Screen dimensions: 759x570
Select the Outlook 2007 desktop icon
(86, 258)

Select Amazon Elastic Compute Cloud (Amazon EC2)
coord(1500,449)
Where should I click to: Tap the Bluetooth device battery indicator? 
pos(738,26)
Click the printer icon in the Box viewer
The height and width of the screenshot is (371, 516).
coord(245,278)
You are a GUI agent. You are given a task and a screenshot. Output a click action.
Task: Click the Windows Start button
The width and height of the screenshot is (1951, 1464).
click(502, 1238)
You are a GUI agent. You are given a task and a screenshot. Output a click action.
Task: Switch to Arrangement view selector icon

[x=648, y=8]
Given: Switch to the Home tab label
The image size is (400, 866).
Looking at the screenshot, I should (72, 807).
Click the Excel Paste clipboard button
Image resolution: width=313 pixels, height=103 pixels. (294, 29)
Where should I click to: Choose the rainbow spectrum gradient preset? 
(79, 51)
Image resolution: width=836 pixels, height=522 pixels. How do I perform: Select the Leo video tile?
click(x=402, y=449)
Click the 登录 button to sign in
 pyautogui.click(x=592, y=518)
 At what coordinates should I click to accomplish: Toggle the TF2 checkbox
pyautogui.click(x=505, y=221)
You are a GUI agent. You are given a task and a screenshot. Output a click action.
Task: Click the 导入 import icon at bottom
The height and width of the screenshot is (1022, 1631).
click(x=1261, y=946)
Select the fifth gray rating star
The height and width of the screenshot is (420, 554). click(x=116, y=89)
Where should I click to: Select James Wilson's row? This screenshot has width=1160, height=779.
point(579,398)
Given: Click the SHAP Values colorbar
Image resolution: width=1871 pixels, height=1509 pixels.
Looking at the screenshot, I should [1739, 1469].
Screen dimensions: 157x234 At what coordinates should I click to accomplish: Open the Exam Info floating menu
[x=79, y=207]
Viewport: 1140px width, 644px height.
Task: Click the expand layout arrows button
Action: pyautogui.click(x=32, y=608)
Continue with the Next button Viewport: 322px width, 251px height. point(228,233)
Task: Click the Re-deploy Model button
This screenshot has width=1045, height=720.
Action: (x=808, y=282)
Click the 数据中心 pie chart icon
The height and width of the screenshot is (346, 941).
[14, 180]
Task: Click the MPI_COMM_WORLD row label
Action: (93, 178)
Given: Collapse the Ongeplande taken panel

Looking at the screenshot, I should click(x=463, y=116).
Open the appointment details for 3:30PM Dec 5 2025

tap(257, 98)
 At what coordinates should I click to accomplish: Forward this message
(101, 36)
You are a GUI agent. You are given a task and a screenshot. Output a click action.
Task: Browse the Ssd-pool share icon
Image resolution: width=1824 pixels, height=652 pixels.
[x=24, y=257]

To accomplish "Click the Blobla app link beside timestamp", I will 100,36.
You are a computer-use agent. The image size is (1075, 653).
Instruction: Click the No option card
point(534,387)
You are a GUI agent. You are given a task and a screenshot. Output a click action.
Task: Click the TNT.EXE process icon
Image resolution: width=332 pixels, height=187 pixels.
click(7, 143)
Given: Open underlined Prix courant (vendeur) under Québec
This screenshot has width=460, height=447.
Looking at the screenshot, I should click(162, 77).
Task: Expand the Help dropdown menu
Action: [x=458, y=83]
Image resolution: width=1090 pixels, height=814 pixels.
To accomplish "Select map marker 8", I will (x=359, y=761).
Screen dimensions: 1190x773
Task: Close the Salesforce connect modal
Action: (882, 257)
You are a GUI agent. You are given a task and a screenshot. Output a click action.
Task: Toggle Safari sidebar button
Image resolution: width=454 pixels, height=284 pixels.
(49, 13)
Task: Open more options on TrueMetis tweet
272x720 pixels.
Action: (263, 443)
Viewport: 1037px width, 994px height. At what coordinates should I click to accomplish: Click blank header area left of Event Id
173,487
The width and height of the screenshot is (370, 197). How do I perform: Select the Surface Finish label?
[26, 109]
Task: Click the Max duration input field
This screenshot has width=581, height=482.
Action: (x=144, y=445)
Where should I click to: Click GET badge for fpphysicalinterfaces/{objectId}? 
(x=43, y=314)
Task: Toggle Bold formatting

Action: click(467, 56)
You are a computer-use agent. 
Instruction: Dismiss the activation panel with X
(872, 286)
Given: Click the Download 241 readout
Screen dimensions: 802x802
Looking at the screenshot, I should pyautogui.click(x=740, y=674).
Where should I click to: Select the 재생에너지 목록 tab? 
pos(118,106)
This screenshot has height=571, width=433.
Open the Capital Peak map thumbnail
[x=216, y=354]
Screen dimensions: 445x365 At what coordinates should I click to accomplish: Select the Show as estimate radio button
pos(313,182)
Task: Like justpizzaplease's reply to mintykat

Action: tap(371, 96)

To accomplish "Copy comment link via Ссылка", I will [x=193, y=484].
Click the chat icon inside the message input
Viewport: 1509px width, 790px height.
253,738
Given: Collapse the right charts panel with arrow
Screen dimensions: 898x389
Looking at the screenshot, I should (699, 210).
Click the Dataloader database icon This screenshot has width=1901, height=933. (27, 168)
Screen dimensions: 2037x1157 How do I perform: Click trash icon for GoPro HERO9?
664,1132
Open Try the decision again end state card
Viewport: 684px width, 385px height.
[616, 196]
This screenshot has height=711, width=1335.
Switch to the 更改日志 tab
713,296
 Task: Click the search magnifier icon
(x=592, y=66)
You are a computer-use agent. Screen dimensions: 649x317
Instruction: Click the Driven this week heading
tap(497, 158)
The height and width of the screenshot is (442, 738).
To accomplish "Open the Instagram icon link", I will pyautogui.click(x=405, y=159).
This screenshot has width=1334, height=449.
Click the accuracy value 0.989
──────
__Requirement__.
Reproduce every one of the lines above verbatim, from first to last.

__Final result__.
Screen dimensions: 759x570
Select the Outlook 2007 desktop icon
(86, 258)

Select Amazon Elastic Compute Cloud (Amazon EC2)
coord(1500,449)
Where should I click to: Tap the Bluetooth device battery indicator? 
pos(738,26)
Click the printer icon in the Box viewer
The height and width of the screenshot is (371, 516).
coord(245,278)
You are a GUI agent. You are given a task and a screenshot. Output a click action.
Task: Click the Windows Start button
The width and height of the screenshot is (1951, 1464).
click(502, 1238)
You are a GUI agent. You are given a task and a screenshot. Output a click action.
Task: Switch to Arrangement view selector icon

[x=648, y=8]
Given: Switch to the Home tab label
The image size is (400, 866).
Looking at the screenshot, I should (72, 807).
Click the Excel Paste clipboard button
Image resolution: width=313 pixels, height=103 pixels. (294, 29)
Where should I click to: Choose the rainbow spectrum gradient preset? 
(79, 51)
Image resolution: width=836 pixels, height=522 pixels. How do I perform: Select the Leo video tile?
click(x=402, y=449)
Click the 登录 button to sign in
 pyautogui.click(x=592, y=518)
 At what coordinates should I click to accomplish: Toggle the TF2 checkbox
pyautogui.click(x=505, y=221)
You are a GUI agent. You are given a task and a screenshot. Output a click action.
Task: Click the 导入 import icon at bottom
The height and width of the screenshot is (1022, 1631).
click(x=1261, y=946)
Select the fifth gray rating star
The height and width of the screenshot is (420, 554). click(x=116, y=89)
Where should I click to: Select James Wilson's row? This screenshot has width=1160, height=779.
point(579,398)
Given: Click the SHAP Values colorbar
Image resolution: width=1871 pixels, height=1509 pixels.
Looking at the screenshot, I should [1739, 1469].
Screen dimensions: 157x234 At what coordinates should I click to accomplish: Open the Exam Info floating menu
[x=79, y=207]
Viewport: 1140px width, 644px height.
Task: Click the expand layout arrows button
Action: pyautogui.click(x=32, y=608)
Continue with the Next button Viewport: 322px width, 251px height. point(228,233)
Task: Click the Re-deploy Model button
This screenshot has width=1045, height=720.
Action: (x=808, y=282)
Click the 数据中心 pie chart icon
The height and width of the screenshot is (346, 941).
[14, 180]
Task: Click the MPI_COMM_WORLD row label
Action: (93, 178)
Given: Collapse the Ongeplande taken panel

Looking at the screenshot, I should click(x=463, y=116).
Open the appointment details for 3:30PM Dec 5 2025

tap(257, 98)
 At what coordinates should I click to accomplish: Forward this message
(101, 36)
You are a GUI agent. You are given a task and a screenshot. Output a click action.
Task: Browse the Ssd-pool share icon
Image resolution: width=1824 pixels, height=652 pixels.
[x=24, y=257]

To accomplish "Click the Blobla app link beside timestamp", I will 100,36.
You are a computer-use agent. The image size is (1075, 653).
Instruction: Click the No option card
point(534,387)
You are a GUI agent. You are given a task and a screenshot. Output a click action.
Task: Click the TNT.EXE process icon
Image resolution: width=332 pixels, height=187 pixels.
click(7, 143)
Given: Open underlined Prix courant (vendeur) under Québec
This screenshot has width=460, height=447.
Looking at the screenshot, I should click(162, 77).
Task: Expand the Help dropdown menu
Action: [x=458, y=83]
Image resolution: width=1090 pixels, height=814 pixels.
To accomplish "Select map marker 8", I will (x=359, y=761).
Screen dimensions: 1190x773
Task: Close the Salesforce connect modal
Action: (882, 257)
You are a GUI agent. You are given a task and a screenshot. Output a click action.
Task: Toggle Safari sidebar button
Image resolution: width=454 pixels, height=284 pixels.
(49, 13)
Task: Open more options on TrueMetis tweet
272x720 pixels.
Action: (263, 443)
Viewport: 1037px width, 994px height. At what coordinates should I click to accomplish: Click blank header area left of Event Id
173,487
The width and height of the screenshot is (370, 197). How do I perform: Select the Surface Finish label?
[26, 109]
Task: Click the Max duration input field
This screenshot has width=581, height=482.
Action: (x=144, y=445)
Where should I click to: Click GET badge for fpphysicalinterfaces/{objectId}? 
(x=43, y=314)
Task: Toggle Bold formatting

Action: click(467, 56)
You are a computer-use agent. 
Instruction: Dismiss the activation panel with X
(872, 286)
Given: Click the Download 241 readout
Screen dimensions: 802x802
Looking at the screenshot, I should pyautogui.click(x=740, y=674).
Where should I click to: Select the 재생에너지 목록 tab? 
pos(118,106)
This screenshot has height=571, width=433.
Open the Capital Peak map thumbnail
[x=216, y=354]
Screen dimensions: 445x365 At what coordinates should I click to accomplish: Select the Show as estimate radio button
pos(313,182)
Task: Like justpizzaplease's reply to mintykat

Action: tap(371, 96)

To accomplish "Copy comment link via Ссылка", I will [x=193, y=484].
Click the chat icon inside the message input
Viewport: 1509px width, 790px height.
253,738
Given: Collapse the right charts panel with arrow
Screen dimensions: 898x389
Looking at the screenshot, I should (699, 210).
Click the Dataloader database icon This screenshot has width=1901, height=933. (27, 168)
Screen dimensions: 2037x1157 How do I perform: Click trash icon for GoPro HERO9?
664,1132
Open Try the decision again end state card
Viewport: 684px width, 385px height.
[616, 196]
This screenshot has height=711, width=1335.
Switch to the 更改日志 tab
713,296
 Task: Click the search magnifier icon
(x=592, y=66)
You are a computer-use agent. Screen dimensions: 649x317
Instruction: Click the Driven this week heading
tap(497, 158)
The height and width of the screenshot is (442, 738).
To accomplish "Open the Instagram icon link", I will pyautogui.click(x=405, y=159).
This screenshot has width=1334, height=449.
Click the accuracy value 0.989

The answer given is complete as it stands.